PROBLEM STATEMENT >> Check every line of the data below for the string "company", and copy the ones that hold it.
BEGIN
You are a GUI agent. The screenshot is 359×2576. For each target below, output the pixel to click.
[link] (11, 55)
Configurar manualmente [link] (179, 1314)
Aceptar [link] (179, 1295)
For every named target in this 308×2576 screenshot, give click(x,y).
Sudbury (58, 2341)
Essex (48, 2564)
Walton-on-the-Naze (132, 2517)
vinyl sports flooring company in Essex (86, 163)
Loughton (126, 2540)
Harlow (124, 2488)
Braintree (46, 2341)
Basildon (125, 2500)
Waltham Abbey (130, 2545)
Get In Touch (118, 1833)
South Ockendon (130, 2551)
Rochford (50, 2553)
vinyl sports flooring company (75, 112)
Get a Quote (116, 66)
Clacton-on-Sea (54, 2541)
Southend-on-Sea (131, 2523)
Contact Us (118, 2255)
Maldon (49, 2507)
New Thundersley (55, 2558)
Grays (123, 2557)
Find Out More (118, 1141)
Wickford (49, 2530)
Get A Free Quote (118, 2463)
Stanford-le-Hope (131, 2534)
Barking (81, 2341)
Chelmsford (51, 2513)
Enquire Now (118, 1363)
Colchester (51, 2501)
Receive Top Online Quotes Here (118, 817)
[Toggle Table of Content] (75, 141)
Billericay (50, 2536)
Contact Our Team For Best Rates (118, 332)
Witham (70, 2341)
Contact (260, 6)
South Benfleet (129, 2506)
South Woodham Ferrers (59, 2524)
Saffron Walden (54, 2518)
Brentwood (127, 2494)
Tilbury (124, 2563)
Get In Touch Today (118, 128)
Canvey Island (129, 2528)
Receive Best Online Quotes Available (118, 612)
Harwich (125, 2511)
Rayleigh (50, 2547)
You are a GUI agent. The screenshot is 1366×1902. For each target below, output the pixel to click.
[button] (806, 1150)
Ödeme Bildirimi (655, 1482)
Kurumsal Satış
END
RESULT FOR THIS TASK >>
vinyl sports flooring company in Essex (86, 163)
vinyl sports flooring company (75, 112)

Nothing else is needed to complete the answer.